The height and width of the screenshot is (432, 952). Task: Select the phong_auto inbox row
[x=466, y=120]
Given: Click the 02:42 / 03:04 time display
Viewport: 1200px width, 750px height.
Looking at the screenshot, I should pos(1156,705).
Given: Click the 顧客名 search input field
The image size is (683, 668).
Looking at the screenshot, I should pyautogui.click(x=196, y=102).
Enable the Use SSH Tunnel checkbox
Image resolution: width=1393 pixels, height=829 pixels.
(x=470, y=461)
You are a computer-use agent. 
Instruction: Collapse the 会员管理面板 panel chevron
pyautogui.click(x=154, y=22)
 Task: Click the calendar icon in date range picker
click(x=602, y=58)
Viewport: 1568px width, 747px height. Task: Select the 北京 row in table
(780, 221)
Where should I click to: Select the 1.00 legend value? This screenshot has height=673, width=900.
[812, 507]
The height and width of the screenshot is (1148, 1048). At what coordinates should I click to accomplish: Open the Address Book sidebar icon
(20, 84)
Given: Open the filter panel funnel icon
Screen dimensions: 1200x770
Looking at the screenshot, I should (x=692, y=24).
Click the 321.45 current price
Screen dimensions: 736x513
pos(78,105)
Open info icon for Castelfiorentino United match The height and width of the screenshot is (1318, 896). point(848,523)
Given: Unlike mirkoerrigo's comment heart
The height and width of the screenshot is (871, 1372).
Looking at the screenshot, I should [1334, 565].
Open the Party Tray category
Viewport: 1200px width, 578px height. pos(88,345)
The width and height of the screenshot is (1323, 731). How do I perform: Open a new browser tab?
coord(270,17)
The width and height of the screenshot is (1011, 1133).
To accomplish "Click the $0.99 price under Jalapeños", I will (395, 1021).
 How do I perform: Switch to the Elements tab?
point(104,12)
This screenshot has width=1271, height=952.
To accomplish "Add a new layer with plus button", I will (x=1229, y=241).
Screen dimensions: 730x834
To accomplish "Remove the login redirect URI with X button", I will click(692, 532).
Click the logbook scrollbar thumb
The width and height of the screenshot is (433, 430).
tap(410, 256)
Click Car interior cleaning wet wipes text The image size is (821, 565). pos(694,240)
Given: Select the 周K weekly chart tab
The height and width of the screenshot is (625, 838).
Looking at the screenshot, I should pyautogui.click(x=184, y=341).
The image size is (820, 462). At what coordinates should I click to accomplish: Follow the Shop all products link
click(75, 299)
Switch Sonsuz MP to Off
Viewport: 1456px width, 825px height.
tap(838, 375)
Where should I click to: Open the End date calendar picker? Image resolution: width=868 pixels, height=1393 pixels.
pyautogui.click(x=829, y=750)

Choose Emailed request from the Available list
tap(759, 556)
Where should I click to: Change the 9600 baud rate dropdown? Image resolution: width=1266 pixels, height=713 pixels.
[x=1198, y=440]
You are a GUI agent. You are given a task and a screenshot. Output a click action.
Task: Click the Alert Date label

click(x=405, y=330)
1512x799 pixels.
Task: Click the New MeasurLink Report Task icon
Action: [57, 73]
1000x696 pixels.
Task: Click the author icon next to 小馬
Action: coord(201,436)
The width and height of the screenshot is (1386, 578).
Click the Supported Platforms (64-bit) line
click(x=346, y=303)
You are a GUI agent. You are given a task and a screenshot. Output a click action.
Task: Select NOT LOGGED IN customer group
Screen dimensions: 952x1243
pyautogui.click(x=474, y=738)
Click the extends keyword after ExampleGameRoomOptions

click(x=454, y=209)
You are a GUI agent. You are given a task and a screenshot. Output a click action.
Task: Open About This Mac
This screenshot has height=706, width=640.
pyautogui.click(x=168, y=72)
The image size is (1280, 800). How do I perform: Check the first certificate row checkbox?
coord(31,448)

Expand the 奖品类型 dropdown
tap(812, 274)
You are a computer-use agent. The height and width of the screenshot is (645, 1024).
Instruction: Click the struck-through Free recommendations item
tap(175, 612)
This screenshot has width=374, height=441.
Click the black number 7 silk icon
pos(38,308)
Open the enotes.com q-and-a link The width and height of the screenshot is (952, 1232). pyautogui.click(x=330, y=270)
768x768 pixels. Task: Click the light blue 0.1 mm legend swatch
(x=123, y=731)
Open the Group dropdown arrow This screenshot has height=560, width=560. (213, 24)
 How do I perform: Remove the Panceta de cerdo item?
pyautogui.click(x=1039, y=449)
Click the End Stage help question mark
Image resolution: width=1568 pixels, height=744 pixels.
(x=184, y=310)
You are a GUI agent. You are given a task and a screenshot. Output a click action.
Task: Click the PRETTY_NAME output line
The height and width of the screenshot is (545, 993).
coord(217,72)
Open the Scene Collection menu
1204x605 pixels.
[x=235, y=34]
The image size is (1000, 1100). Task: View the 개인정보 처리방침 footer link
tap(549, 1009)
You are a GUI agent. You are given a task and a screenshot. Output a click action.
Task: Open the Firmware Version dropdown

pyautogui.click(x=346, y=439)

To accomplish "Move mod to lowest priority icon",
------------------------------------------------------------------------
# [What the task asks]
Each record above has to be set down again, word for word.

# [Answer to this task]
The height and width of the screenshot is (432, 952). Task: Select the phong_auto inbox row
[x=466, y=120]
Given: Click the 02:42 / 03:04 time display
Viewport: 1200px width, 750px height.
Looking at the screenshot, I should pos(1156,705).
Given: Click the 顧客名 search input field
The image size is (683, 668).
Looking at the screenshot, I should pyautogui.click(x=196, y=102).
Enable the Use SSH Tunnel checkbox
Image resolution: width=1393 pixels, height=829 pixels.
(x=470, y=461)
You are a computer-use agent. 
Instruction: Collapse the 会员管理面板 panel chevron
pyautogui.click(x=154, y=22)
 Task: Click the calendar icon in date range picker
click(x=602, y=58)
Viewport: 1568px width, 747px height. Task: Select the 北京 row in table
(780, 221)
Where should I click to: Select the 1.00 legend value? This screenshot has height=673, width=900.
[812, 507]
The height and width of the screenshot is (1148, 1048). At what coordinates should I click to accomplish: Open the Address Book sidebar icon
(20, 84)
Given: Open the filter panel funnel icon
Screen dimensions: 1200x770
Looking at the screenshot, I should (x=692, y=24).
Click the 321.45 current price
Screen dimensions: 736x513
pos(78,105)
Open info icon for Castelfiorentino United match The height and width of the screenshot is (1318, 896). point(848,523)
Given: Unlike mirkoerrigo's comment heart
The height and width of the screenshot is (871, 1372).
Looking at the screenshot, I should [1334, 565].
Open the Party Tray category
Viewport: 1200px width, 578px height. pos(88,345)
The width and height of the screenshot is (1323, 731). How do I perform: Open a new browser tab?
coord(270,17)
The width and height of the screenshot is (1011, 1133).
To accomplish "Click the $0.99 price under Jalapeños", I will (395, 1021).
 How do I perform: Switch to the Elements tab?
point(104,12)
This screenshot has width=1271, height=952.
To accomplish "Add a new layer with plus button", I will (x=1229, y=241).
Screen dimensions: 730x834
To accomplish "Remove the login redirect URI with X button", I will click(692, 532).
Click the logbook scrollbar thumb
The width and height of the screenshot is (433, 430).
tap(410, 256)
Click Car interior cleaning wet wipes text The image size is (821, 565). pos(694,240)
Given: Select the 周K weekly chart tab
The height and width of the screenshot is (625, 838).
Looking at the screenshot, I should pyautogui.click(x=184, y=341).
The image size is (820, 462). At what coordinates should I click to accomplish: Follow the Shop all products link
click(75, 299)
Switch Sonsuz MP to Off
Viewport: 1456px width, 825px height.
tap(838, 375)
Where should I click to: Open the End date calendar picker? Image resolution: width=868 pixels, height=1393 pixels.
pyautogui.click(x=829, y=750)

Choose Emailed request from the Available list
tap(759, 556)
Where should I click to: Change the 9600 baud rate dropdown? Image resolution: width=1266 pixels, height=713 pixels.
[x=1198, y=440]
You are a GUI agent. You are given a task and a screenshot. Output a click action.
Task: Click the Alert Date label

click(x=405, y=330)
1512x799 pixels.
Task: Click the New MeasurLink Report Task icon
Action: [57, 73]
1000x696 pixels.
Task: Click the author icon next to 小馬
Action: coord(201,436)
The width and height of the screenshot is (1386, 578).
Click the Supported Platforms (64-bit) line
click(x=346, y=303)
You are a GUI agent. You are given a task and a screenshot. Output a click action.
Task: Select NOT LOGGED IN customer group
Screen dimensions: 952x1243
pyautogui.click(x=474, y=738)
Click the extends keyword after ExampleGameRoomOptions

click(x=454, y=209)
You are a GUI agent. You are given a task and a screenshot. Output a click action.
Task: Open About This Mac
This screenshot has height=706, width=640.
pyautogui.click(x=168, y=72)
The image size is (1280, 800). How do I perform: Check the first certificate row checkbox?
coord(31,448)

Expand the 奖品类型 dropdown
tap(812, 274)
You are a computer-use agent. The height and width of the screenshot is (645, 1024).
Instruction: Click the struck-through Free recommendations item
tap(175, 612)
This screenshot has width=374, height=441.
Click the black number 7 silk icon
pos(38,308)
Open the enotes.com q-and-a link The width and height of the screenshot is (952, 1232). pyautogui.click(x=330, y=270)
768x768 pixels. Task: Click the light blue 0.1 mm legend swatch
(x=123, y=731)
Open the Group dropdown arrow This screenshot has height=560, width=560. (213, 24)
 How do I perform: Remove the Panceta de cerdo item?
pyautogui.click(x=1039, y=449)
Click the End Stage help question mark
Image resolution: width=1568 pixels, height=744 pixels.
(x=184, y=310)
You are a GUI agent. You are given a task and a screenshot. Output a click action.
Task: Click the PRETTY_NAME output line
The height and width of the screenshot is (545, 993).
coord(217,72)
Open the Scene Collection menu
1204x605 pixels.
[x=235, y=34]
The image size is (1000, 1100). Task: View the 개인정보 처리방침 footer link
tap(549, 1009)
You are a GUI agent. You are given a task and a screenshot. Output a click action.
Task: Open the Firmware Version dropdown

pyautogui.click(x=346, y=439)

To accomplish "Move mod to lowest priority icon",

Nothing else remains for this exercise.